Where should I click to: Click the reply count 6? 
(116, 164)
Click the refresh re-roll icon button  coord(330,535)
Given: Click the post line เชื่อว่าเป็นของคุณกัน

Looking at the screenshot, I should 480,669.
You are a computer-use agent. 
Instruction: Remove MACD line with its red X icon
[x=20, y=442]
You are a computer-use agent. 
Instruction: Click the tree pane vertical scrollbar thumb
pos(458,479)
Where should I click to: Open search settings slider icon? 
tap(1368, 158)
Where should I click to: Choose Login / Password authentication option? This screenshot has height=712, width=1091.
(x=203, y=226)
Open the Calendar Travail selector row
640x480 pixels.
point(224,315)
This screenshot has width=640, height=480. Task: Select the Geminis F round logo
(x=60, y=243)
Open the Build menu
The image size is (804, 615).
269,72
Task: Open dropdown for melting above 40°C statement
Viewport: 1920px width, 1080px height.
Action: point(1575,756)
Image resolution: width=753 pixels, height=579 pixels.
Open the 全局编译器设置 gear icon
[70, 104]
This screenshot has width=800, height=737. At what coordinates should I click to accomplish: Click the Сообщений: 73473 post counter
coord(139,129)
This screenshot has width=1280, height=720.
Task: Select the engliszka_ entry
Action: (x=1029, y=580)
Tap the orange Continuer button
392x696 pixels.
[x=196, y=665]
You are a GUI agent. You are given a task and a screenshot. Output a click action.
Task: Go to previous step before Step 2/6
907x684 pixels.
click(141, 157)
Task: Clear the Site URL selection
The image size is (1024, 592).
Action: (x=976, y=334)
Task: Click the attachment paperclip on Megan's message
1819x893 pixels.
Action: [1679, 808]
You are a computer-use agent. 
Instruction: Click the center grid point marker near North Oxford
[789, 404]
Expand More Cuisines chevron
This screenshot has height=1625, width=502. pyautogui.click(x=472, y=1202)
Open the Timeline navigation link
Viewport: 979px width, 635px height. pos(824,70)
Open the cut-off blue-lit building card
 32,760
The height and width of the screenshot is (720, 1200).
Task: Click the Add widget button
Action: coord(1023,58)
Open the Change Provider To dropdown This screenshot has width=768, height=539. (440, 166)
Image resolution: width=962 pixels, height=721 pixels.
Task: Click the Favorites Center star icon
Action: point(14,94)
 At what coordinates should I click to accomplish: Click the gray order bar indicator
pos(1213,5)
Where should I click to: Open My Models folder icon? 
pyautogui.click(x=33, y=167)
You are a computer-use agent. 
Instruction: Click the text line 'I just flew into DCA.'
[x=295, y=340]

The task: Reproduce the full listing above, keeping every line intact.

Your response:
Where should I click to: Click the reply count 6? 
(116, 164)
Click the refresh re-roll icon button  coord(330,535)
Given: Click the post line เชื่อว่าเป็นของคุณกัน

Looking at the screenshot, I should 480,669.
You are a computer-use agent. 
Instruction: Remove MACD line with its red X icon
[x=20, y=442]
You are a computer-use agent. 
Instruction: Click the tree pane vertical scrollbar thumb
pos(458,479)
Where should I click to: Open search settings slider icon? 
tap(1368, 158)
Where should I click to: Choose Login / Password authentication option? This screenshot has height=712, width=1091.
(x=203, y=226)
Open the Calendar Travail selector row
640x480 pixels.
point(224,315)
This screenshot has width=640, height=480. Task: Select the Geminis F round logo
(x=60, y=243)
Open the Build menu
The image size is (804, 615).
269,72
Task: Open dropdown for melting above 40°C statement
Viewport: 1920px width, 1080px height.
Action: point(1575,756)
Image resolution: width=753 pixels, height=579 pixels.
Open the 全局编译器设置 gear icon
[70, 104]
This screenshot has width=800, height=737. At what coordinates should I click to accomplish: Click the Сообщений: 73473 post counter
coord(139,129)
This screenshot has width=1280, height=720.
Task: Select the engliszka_ entry
Action: (x=1029, y=580)
Tap the orange Continuer button
392x696 pixels.
[x=196, y=665]
You are a GUI agent. You are given a task and a screenshot. Output a click action.
Task: Go to previous step before Step 2/6
907x684 pixels.
click(141, 157)
Task: Clear the Site URL selection
The image size is (1024, 592).
Action: (x=976, y=334)
Task: Click the attachment paperclip on Megan's message
1819x893 pixels.
Action: [1679, 808]
You are a computer-use agent. 
Instruction: Click the center grid point marker near North Oxford
[789, 404]
Expand More Cuisines chevron
This screenshot has height=1625, width=502. pyautogui.click(x=472, y=1202)
Open the Timeline navigation link
Viewport: 979px width, 635px height. pos(824,70)
Open the cut-off blue-lit building card
 32,760
The height and width of the screenshot is (720, 1200).
Task: Click the Add widget button
Action: coord(1023,58)
Open the Change Provider To dropdown This screenshot has width=768, height=539. (440, 166)
Image resolution: width=962 pixels, height=721 pixels.
Task: Click the Favorites Center star icon
Action: point(14,94)
 At what coordinates should I click to accomplish: Click the gray order bar indicator
pos(1213,5)
Where should I click to: Open My Models folder icon? 
pyautogui.click(x=33, y=167)
You are a computer-use agent. 
Instruction: Click the text line 'I just flew into DCA.'
[x=295, y=340]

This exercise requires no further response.